Well,dari segelintir kisah diatas readers pasti sudah pernah mengalami hal tersebut,jika kita benar-benar telaah,sesungguhnya rasa bersalah vino tadi timbul usai dia terus memandangi hamparan langit nan luas. Dari situ kita bisa dapatkan satu poin bahwa dikala kita menginginkan ketenangan dan kedamaian dalam guna mendapatkan suatu inspirasi ataupun pencerahan,ada baiknya pandanglah langit biru nan luas. Dari segelintir kisah diatas kita juga bisa menarik kesimpulan bahwa,jangan takut mengakui kesalahan dengan siapapun,terutama dengan orangtua kita.
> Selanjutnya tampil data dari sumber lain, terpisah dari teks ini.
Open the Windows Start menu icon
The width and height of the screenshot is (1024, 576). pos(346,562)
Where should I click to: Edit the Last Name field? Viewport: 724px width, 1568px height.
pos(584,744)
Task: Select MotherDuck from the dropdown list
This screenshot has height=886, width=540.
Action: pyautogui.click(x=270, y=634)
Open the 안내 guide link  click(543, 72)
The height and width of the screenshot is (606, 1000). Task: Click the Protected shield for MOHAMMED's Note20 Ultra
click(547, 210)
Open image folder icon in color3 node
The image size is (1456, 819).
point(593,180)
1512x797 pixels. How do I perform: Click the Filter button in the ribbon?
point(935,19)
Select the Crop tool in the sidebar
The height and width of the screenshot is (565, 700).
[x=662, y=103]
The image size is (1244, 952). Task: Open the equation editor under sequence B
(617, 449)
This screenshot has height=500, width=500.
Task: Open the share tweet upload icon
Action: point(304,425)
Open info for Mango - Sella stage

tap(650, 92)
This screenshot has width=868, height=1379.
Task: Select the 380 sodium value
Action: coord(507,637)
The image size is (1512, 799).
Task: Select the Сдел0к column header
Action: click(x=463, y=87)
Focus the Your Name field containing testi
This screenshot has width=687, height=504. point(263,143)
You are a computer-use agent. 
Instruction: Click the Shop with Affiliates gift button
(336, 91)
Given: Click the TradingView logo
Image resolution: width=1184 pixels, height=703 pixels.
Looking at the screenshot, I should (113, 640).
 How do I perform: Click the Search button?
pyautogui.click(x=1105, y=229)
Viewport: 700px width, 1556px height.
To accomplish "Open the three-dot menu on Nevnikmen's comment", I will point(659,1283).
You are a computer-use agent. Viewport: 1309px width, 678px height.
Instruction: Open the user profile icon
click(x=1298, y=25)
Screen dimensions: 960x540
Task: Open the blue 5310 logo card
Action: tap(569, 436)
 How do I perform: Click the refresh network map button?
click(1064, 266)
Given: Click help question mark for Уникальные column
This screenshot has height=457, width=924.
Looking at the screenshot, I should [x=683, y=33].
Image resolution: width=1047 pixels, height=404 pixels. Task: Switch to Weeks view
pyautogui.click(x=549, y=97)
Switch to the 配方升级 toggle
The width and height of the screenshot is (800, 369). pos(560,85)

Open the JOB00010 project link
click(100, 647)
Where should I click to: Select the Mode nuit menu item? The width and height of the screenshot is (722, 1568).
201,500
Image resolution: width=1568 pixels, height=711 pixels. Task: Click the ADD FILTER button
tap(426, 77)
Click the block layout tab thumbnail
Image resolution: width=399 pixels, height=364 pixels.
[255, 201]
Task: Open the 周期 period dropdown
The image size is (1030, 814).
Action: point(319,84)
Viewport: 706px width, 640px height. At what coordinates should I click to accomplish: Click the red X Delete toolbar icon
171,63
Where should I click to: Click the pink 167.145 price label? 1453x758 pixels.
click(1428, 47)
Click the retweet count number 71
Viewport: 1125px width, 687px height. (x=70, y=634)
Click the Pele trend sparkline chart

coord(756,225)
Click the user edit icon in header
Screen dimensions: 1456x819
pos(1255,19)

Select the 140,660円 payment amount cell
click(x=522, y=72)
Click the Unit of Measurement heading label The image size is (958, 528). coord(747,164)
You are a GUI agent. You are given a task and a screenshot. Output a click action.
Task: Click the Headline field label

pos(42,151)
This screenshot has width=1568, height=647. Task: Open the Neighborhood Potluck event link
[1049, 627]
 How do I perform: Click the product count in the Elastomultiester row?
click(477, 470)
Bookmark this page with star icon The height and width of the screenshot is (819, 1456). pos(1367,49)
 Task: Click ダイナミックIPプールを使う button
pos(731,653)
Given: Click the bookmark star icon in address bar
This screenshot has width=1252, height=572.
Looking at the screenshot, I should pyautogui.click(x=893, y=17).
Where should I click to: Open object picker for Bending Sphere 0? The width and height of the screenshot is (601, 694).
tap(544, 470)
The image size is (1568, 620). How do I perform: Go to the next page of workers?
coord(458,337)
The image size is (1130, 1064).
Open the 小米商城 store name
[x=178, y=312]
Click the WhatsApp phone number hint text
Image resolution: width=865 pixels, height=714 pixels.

Usahakan jangan pernah membuatnya kecewa. Bahagiakanlah walau hanya dengan hal kecil. Satu lagi,ada persamaan antara Ibu dan Langit,keduanya terlihat indah setiap saat dan sangatlah memiliki tingkat yang tinggi dalam segala aspek,termasuk untuk ditaklukkan. Ingat ibu sangatlah sukar untuk ditaklukkan (Di buat dendam akan pola anaknya) karena memang ibu merupakan manusia paling sempurna psikisnya dibanding siapapun.


Semoga cerita pendek diatas mampu memotivasi ataupun sedikit merubah jalan fikiran kalian yang masih sering menganggap orangtua kita sebagai sosok yang kerap terabaikan. Semoga bermanfaat My Readers.